修行の途中で今朝方ふらりと帰省し、傭兵団の新人特訓とその日一日の訓練を終えて水浴びをしてきたらしい彼女と鉢合わせたのは、教会の掃除がひと段落付いた丁度良いタイミングでの事だった。

昼寝がしたいからと強引に手を引かれて外へと連れ出され、教会からも砦からも少し離れたゆるやかな土手で腰を下ろす。

こうして座ってしまえば、向こうからやって来る人影には姿が見えなくなるのを僕達は知っている。
喧騒から離れた、逢引には最適の場所で彼女は嬉しそうに僕の膝へと頭を乗せて寝転がった。





は紡ぐ』




「えへへ」


転がったまま、腰に腕が回される。
腹に顔を埋めるようにしてすりすりと気持ち良さそうに擦り寄る様子はまるでよく慣れた猫のようで、水浴び後でまだ少ししっとりとした髪を梳くように撫でてやった。


「ワユさん、髪伸びたね」
「んー、そう?」


初めて出会ったのはもう何年前になるだろうか。
あの頃と同じ少女の面影を残したままに成長した彼女の伸びた髪は、そろそろ腰の位置にまで届こうとしている。

頭のラインを確かめるようにして撫で付けながら、細い毛の束を指に絡めると
毛先の乾いた部分からはらりはらりと綺麗な紫色が流れ落ちていった。


「切らないの?」
「うん、まだね。

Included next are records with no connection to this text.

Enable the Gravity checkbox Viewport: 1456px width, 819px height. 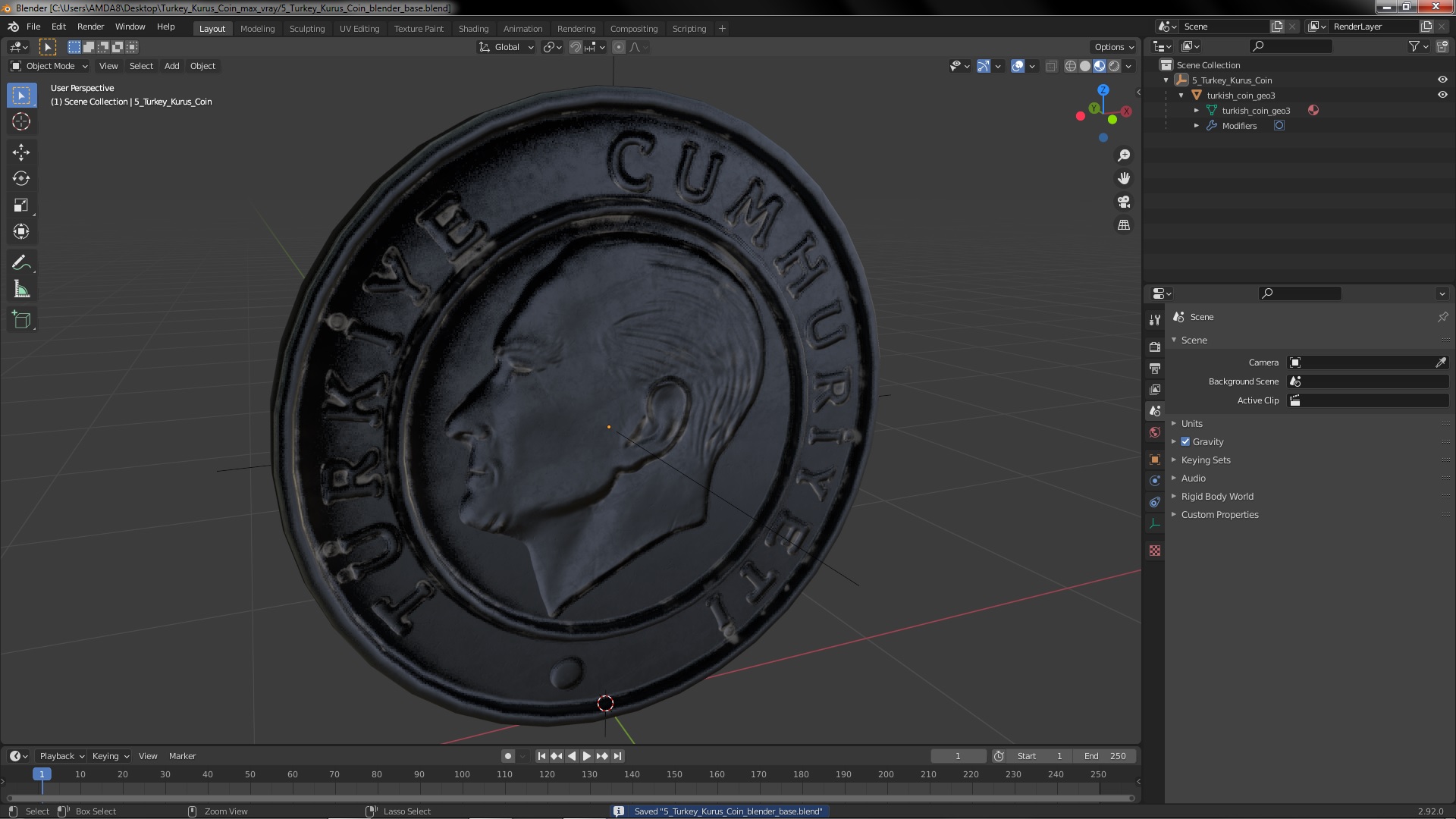pyautogui.click(x=1185, y=441)
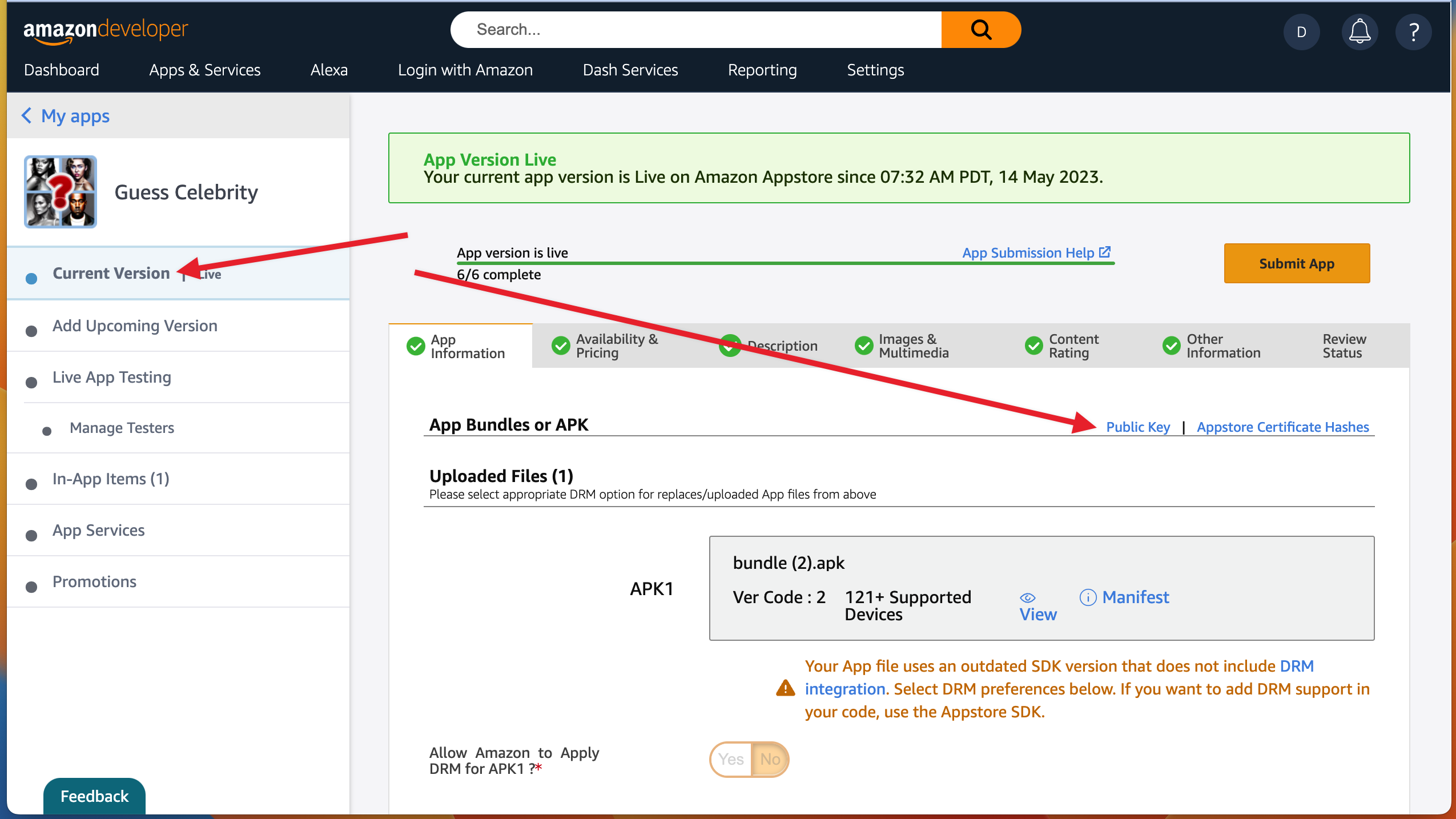
Task: Open the Public Key link
Action: (1137, 427)
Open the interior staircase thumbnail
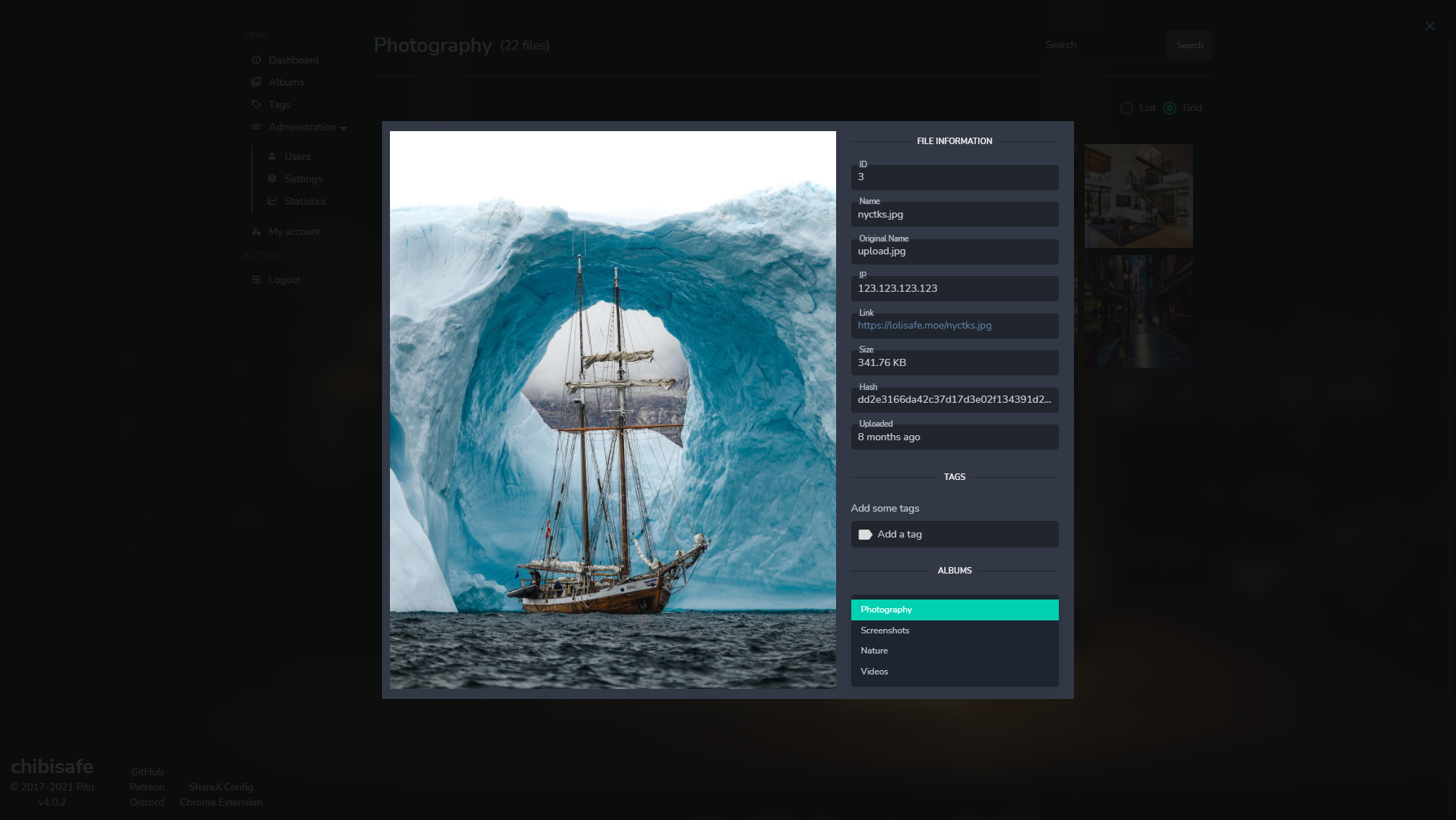The height and width of the screenshot is (820, 1456). (x=1138, y=196)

」
「まだ?」


僕の問いかけに、今の今までずっと顔を埋めていた彼女が漸く頭を起こす。そうして、にし、と僕に向けて歯を見せて笑った。


「キルロイさん達と出会う前…最後に髪を切った時からね、ずっと願掛けしてんの。
 誰にも負けない最強剣士になるまでは、伸ばし続けるって決めたんだ」


持ち上げられていた頭が再び膝の上に落ちる。
妙に納得のいく答えを受けて、そうなんだ、と一言返すと髪を梳くのを再開させた。


「剣士にはね、割と多いんだよ。そういう願掛け」


もぞりと体勢を変えた彼女が空を仰いで片腕を伸ばす。
同じように空を見上げると、いつもよりも早く風に流されて行く雲が見えた。


「…ワユさん」


まるで彼女が届かないと分かっているそれに向けて手を伸ばしているように見えて、小さな傷だらけのその手を引き寄せて僕の頬を包ませる。
驚いたように目を丸くさせて僕を見上げる彼女の手は、かさかさで、…温かかった。